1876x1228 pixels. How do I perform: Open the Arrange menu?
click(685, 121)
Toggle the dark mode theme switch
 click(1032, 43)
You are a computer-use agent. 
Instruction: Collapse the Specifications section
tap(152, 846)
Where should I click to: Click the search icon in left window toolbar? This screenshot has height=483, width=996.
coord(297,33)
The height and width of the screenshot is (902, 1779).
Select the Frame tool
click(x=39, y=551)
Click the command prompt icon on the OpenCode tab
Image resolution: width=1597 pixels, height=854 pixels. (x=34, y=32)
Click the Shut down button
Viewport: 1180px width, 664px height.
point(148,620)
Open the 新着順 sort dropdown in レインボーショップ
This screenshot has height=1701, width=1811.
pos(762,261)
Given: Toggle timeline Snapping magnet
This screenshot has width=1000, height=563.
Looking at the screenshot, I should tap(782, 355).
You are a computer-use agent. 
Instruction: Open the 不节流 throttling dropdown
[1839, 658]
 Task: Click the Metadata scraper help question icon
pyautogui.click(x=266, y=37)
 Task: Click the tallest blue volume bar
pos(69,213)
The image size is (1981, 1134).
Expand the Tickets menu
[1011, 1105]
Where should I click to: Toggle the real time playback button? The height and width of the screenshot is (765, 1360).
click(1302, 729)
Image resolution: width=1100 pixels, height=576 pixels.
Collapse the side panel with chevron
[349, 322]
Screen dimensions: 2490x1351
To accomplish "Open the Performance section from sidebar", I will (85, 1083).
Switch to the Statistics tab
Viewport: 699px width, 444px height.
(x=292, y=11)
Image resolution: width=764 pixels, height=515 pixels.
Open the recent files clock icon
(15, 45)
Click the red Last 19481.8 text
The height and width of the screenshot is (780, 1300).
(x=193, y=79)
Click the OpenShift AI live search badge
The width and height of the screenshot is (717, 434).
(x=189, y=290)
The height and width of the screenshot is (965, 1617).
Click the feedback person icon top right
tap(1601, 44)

○ ○ ○ ○

## Problem to solve
Transcribe the listing so that each line matches exactly.

## Result for this task
1876x1228 pixels. How do I perform: Open the Arrange menu?
click(685, 121)
Toggle the dark mode theme switch
 click(1032, 43)
You are a computer-use agent. 
Instruction: Collapse the Specifications section
tap(152, 846)
Where should I click to: Click the search icon in left window toolbar? This screenshot has height=483, width=996.
coord(297,33)
The height and width of the screenshot is (902, 1779).
Select the Frame tool
click(x=39, y=551)
Click the command prompt icon on the OpenCode tab
Image resolution: width=1597 pixels, height=854 pixels. (x=34, y=32)
Click the Shut down button
Viewport: 1180px width, 664px height.
point(148,620)
Open the 新着順 sort dropdown in レインボーショップ
This screenshot has height=1701, width=1811.
pos(762,261)
Given: Toggle timeline Snapping magnet
This screenshot has width=1000, height=563.
Looking at the screenshot, I should tap(782, 355).
You are a computer-use agent. 
Instruction: Open the 不节流 throttling dropdown
[1839, 658]
 Task: Click the Metadata scraper help question icon
pyautogui.click(x=266, y=37)
 Task: Click the tallest blue volume bar
pos(69,213)
The image size is (1981, 1134).
Expand the Tickets menu
[1011, 1105]
Where should I click to: Toggle the real time playback button? The height and width of the screenshot is (765, 1360).
click(1302, 729)
Image resolution: width=1100 pixels, height=576 pixels.
Collapse the side panel with chevron
[349, 322]
Screen dimensions: 2490x1351
To accomplish "Open the Performance section from sidebar", I will (85, 1083).
Switch to the Statistics tab
Viewport: 699px width, 444px height.
(x=292, y=11)
Image resolution: width=764 pixels, height=515 pixels.
Open the recent files clock icon
(15, 45)
Click the red Last 19481.8 text
The height and width of the screenshot is (780, 1300).
(x=193, y=79)
Click the OpenShift AI live search badge
The width and height of the screenshot is (717, 434).
(x=189, y=290)
The height and width of the screenshot is (965, 1617).
Click the feedback person icon top right
tap(1601, 44)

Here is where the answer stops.